Dataset excerpts:
------------------------
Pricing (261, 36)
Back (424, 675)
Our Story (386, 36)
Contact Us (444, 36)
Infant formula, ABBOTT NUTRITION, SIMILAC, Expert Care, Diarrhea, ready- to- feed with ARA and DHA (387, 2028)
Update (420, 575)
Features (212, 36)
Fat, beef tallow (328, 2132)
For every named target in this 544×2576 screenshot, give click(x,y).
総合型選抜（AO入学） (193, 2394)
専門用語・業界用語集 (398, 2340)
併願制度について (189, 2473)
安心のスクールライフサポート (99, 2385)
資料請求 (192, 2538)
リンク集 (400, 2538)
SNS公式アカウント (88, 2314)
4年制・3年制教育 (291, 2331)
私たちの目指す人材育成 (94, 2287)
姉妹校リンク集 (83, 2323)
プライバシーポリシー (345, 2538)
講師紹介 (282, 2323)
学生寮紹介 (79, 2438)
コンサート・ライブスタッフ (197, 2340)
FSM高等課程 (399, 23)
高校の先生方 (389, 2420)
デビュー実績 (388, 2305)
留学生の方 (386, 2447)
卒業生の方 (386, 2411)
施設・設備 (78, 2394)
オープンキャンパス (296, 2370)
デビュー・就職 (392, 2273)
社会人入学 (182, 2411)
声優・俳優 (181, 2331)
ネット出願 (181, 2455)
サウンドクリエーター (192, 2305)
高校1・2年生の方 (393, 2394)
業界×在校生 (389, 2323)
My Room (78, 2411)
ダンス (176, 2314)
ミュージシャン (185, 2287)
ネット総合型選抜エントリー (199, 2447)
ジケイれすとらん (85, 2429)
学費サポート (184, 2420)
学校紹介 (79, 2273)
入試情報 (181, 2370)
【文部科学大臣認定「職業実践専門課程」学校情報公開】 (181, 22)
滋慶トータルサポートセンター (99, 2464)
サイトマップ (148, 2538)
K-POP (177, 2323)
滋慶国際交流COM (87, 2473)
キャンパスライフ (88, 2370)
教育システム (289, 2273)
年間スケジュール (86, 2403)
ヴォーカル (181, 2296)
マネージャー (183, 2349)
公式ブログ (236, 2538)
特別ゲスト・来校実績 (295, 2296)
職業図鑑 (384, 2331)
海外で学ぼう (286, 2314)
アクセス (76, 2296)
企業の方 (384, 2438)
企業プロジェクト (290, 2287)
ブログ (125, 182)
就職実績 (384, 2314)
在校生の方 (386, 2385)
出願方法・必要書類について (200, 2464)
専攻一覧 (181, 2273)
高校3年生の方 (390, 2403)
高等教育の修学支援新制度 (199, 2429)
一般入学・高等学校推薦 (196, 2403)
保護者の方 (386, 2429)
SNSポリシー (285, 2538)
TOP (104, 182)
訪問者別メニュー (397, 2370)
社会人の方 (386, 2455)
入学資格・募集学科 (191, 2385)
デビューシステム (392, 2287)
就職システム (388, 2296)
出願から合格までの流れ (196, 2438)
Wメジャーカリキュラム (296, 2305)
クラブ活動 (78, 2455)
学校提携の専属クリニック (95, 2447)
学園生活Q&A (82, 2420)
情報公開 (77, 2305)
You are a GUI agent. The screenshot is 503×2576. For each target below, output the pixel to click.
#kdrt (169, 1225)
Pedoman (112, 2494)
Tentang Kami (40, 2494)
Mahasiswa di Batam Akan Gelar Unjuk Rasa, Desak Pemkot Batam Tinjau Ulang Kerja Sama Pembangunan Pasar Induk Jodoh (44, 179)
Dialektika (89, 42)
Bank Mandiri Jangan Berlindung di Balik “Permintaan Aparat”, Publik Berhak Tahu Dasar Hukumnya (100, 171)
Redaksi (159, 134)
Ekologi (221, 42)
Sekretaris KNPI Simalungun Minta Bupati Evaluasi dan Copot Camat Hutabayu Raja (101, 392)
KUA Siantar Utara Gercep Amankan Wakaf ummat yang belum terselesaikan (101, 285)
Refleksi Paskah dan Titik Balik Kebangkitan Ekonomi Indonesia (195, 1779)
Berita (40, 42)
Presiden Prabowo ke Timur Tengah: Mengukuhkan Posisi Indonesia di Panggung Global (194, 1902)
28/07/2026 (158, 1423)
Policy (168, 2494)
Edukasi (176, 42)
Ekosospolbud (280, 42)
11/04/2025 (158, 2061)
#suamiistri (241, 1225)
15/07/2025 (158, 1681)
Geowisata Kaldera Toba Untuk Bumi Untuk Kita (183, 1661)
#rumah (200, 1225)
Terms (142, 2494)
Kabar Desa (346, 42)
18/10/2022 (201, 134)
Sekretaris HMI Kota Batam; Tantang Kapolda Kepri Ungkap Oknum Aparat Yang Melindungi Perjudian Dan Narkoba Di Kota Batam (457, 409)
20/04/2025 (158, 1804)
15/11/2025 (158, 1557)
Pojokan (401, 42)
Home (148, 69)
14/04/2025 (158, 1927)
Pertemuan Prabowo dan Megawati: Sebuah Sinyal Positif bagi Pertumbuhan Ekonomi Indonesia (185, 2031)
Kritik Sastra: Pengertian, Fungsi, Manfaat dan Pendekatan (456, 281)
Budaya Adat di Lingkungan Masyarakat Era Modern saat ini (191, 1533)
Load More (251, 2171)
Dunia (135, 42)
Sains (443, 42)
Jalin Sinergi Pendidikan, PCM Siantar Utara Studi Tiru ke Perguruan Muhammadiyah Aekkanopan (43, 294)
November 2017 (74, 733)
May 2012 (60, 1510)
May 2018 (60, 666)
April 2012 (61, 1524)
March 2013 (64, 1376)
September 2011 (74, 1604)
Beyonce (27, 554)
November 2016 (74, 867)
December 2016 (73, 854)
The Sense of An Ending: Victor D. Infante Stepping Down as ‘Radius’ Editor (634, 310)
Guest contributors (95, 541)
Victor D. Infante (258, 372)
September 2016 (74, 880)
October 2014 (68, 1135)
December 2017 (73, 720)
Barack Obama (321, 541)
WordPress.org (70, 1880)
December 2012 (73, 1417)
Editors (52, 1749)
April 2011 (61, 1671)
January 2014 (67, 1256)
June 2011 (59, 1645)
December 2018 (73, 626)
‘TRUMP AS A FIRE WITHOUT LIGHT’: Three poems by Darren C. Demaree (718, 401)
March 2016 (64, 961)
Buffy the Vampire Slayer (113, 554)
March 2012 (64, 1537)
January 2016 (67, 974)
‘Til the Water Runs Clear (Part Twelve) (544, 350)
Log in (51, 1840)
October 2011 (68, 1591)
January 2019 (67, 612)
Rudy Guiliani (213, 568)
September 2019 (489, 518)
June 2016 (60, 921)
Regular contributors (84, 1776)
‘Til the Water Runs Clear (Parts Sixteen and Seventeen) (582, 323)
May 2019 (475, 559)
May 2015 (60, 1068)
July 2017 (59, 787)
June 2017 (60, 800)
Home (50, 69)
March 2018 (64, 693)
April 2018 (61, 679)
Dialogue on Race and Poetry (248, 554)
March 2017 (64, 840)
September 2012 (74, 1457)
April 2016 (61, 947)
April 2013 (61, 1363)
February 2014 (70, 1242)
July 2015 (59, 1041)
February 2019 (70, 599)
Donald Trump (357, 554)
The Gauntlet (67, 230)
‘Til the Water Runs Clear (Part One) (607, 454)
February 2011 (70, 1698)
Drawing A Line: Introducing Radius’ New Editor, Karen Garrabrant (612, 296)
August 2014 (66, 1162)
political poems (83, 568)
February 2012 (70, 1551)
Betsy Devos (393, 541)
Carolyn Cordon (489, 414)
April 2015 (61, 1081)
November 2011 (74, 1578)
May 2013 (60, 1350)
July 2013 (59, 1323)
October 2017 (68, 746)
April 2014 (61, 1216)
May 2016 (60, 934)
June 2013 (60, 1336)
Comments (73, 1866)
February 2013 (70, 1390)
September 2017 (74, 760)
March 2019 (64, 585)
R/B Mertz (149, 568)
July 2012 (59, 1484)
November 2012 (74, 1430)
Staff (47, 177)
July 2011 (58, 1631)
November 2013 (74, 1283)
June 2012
------------------------
*What you should do*:
Keeping every character as it is, restate the lines above that run from the line with "オープンキャンパス (296, 2370)" through the line with "就職システム (388, 2296)", both included, and nothing else.

*Answer space*:
オープンキャンパス (296, 2370)
デビュー・就職 (392, 2273)
社会人入学 (182, 2411)
声優・俳優 (181, 2331)
ネット出願 (181, 2455)
サウンドクリエーター (192, 2305)
高校1・2年生の方 (393, 2394)
業界×在校生 (389, 2323)
My Room (78, 2411)
ダンス (176, 2314)
ミュージシャン (185, 2287)
ネット総合型選抜エントリー (199, 2447)
ジケイれすとらん (85, 2429)
学費サポート (184, 2420)
学校紹介 (79, 2273)
入試情報 (181, 2370)
【文部科学大臣認定「職業実践専門課程」学校情報公開】 (181, 22)
滋慶トータルサポートセンター (99, 2464)
サイトマップ (148, 2538)
K-POP (177, 2323)
滋慶国際交流COM (87, 2473)
キャンパスライフ (88, 2370)
教育システム (289, 2273)
年間スケジュール (86, 2403)
ヴォーカル (181, 2296)
マネージャー (183, 2349)
公式ブログ (236, 2538)
特別ゲスト・来校実績 (295, 2296)
職業図鑑 (384, 2331)
海外で学ぼう (286, 2314)
アクセス (76, 2296)
企業の方 (384, 2438)
企業プロジェクト (290, 2287)
ブログ (125, 182)
就職実績 (384, 2314)
在校生の方 (386, 2385)
出願方法・必要書類について (200, 2464)
専攻一覧 (181, 2273)
高校3年生の方 (390, 2403)
高等教育の修学支援新制度 (199, 2429)
一般入学・高等学校推薦 (196, 2403)
保護者の方 (386, 2429)
SNSポリシー (285, 2538)
TOP (104, 182)
訪問者別メニュー (397, 2370)
社会人の方 (386, 2455)
入学資格・募集学科 (191, 2385)
デビューシステム (392, 2287)
就職システム (388, 2296)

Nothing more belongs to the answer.